The record for Child #1, #2, and #3 did not contain the requirements for ill child pick up and communicable disease reporting. The record for Child #3 did not contain the policy for the administration of medication or liability insurance.
Plan of Correction: Immediately upon discovering the omission, the provider updated and reissued the Parent Information packet for Child #1, #2, and #3. The parents signed an acknowledgement form confirming receipt of required information. The acknowledgements have been placed in each childs file. To prevent recurrence, a revised Enrollment Checklist is now in place. Current children records are being audited to confirm complete compliance and all families will be reissued the updated policies.
Standard 8VAC20-800-800-A
The provider shall have a written emergency preparedness and response plan that includes but is not limited to emergency evacuation, relocation, and shelter-in-place procedures.

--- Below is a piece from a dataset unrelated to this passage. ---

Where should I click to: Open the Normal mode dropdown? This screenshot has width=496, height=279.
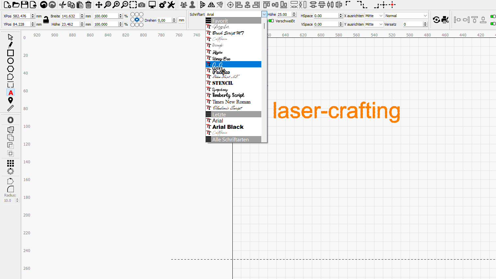click(406, 15)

The provider did not have an emergency preparedness and response plan to review.
Plan of Correction: A comprehensive written Emergnecy Preparedness and Response plan has now been developed and completed in accordance with state regulations. The plan was reviewed and signed by all caregivers. A copy of the plan is now kept in an easily accessible location for quick reference during emergencies and will be reviewed with new staff upong hiring. Moving forward, the plan will be reviewed and updated annually, or sooner if needed. A copy of the completed plan will be shared with parents as part of the enrollment packet.
Standard 8VAC20-800-830-A
REPEAT VIOLATION
The emergency evacuation procedures shall be practiced montly with all caregivers and children in care.

An evacuation drill was not practiced December 2024 through April 2025.
Plan of Correction: Effective immediately, monthly emergency evacuation drills will be conducted and documented consistently, without exception. A drill was completed for May 2025, and a schedule has been created for the remainder of the year to ensure compliance moving forward. A reminder has been added to the monthly calendar to ensure drills are not missed. All caregivers have been informed of the requirement and will participate in each shceduled drill. The provider will oversee and document each practice to ensure proper procedure is followed.